The British Navy was mostly a slave institution, though never called that. The officers chose to be there; the men, especially in wartime, did not. A few volunteered, and mostly regretted it, but the bulk of naval crews were impressed. That means picked up by armed bands and forced into service. Kidnapped, in other words, but legally since the government was doing the kidnapping.
(Not unlike Selective Service, come to think of it.)
Once on board, they were subject to punishment without trial, given inadequate food, and brutally flogged at the whim of their officers. They were taken away from their families for long periods and frequently killed or maimed in combat. If they lived long enough they would be released back into civilian life, so it was not true slavery.
At first this system lacked a racial component, but as time went on British merchant ships came to be manned primarily by sailors from India. If you read Sherlock Holmes you will find Lascars (Indian sailors in the British fleet) everywhere in Victorian England. This allowed conditions on board to remain so vile that only the destitute would sail. The same thing happened in America, where American officers and crews gave way to American officers with foreign sailors, for the same economic reasons.
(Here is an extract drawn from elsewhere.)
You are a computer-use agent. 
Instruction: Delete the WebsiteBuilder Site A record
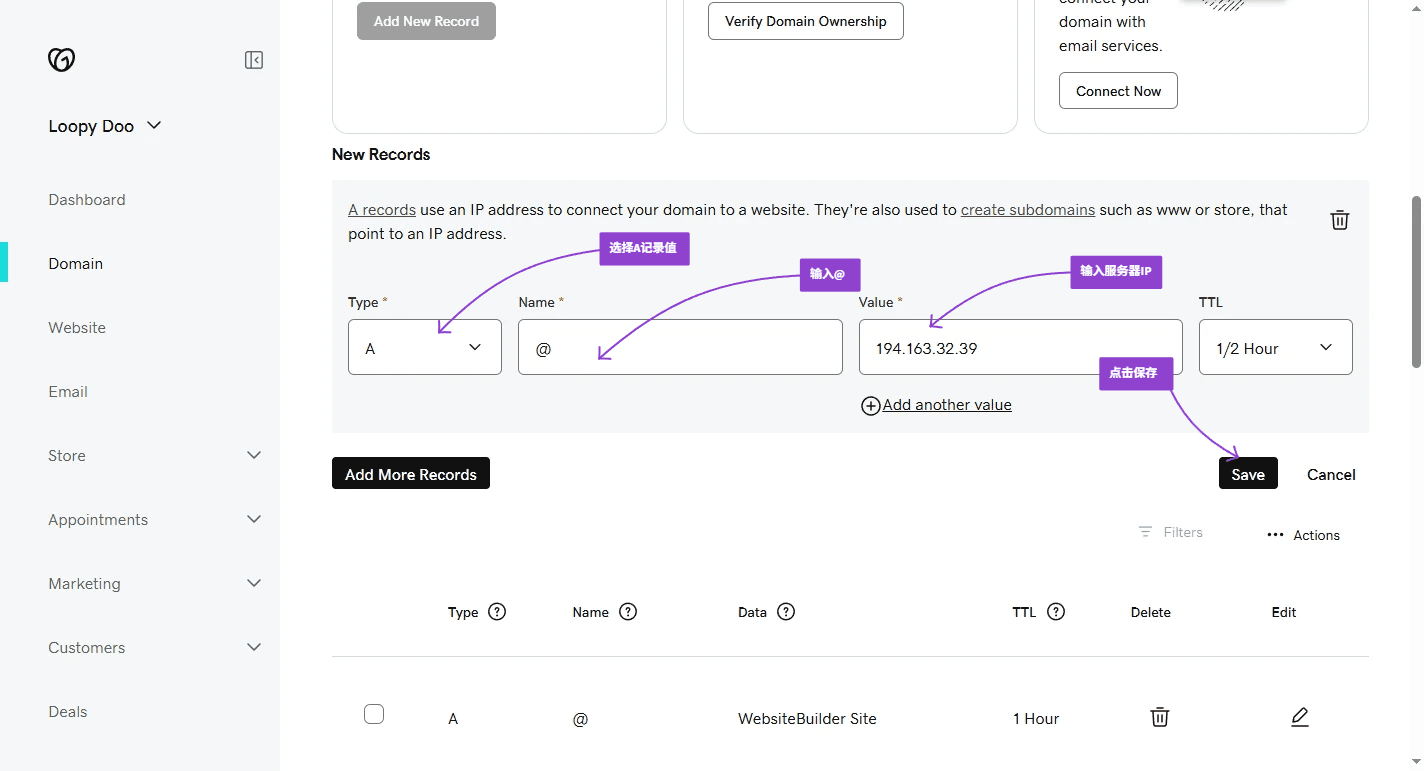pyautogui.click(x=1159, y=717)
Back on land, during the early days of the British American colonies, the rich took passage, but the poor had to bind themselves to pay for transportation. They became semi-slaves for a set period of years, but a bound person could look forward to eventual release. The system had a class component, but not a racial one, and was not permanent, so it wasn’t true slavery.
A system existed in south-western India which is worth looking for because of what it lacks. I will be a little vague here since this is from a treatise I read while getting my first MA in the mid-seventies. I’m presenting it from memory. In that area of India, low caste people were bound into a complex relationship with upper castes. The upper caste owned the land; the lower castes worked it. Sometimes when a family fell into debt and was on the verge of starvation, the father would sell himself into slavery to save his family. This was called lifetime indenture, because the man became a slave, but his family did not.
That is a huge difference, and is the reason I offer it in contrast to what happened in America.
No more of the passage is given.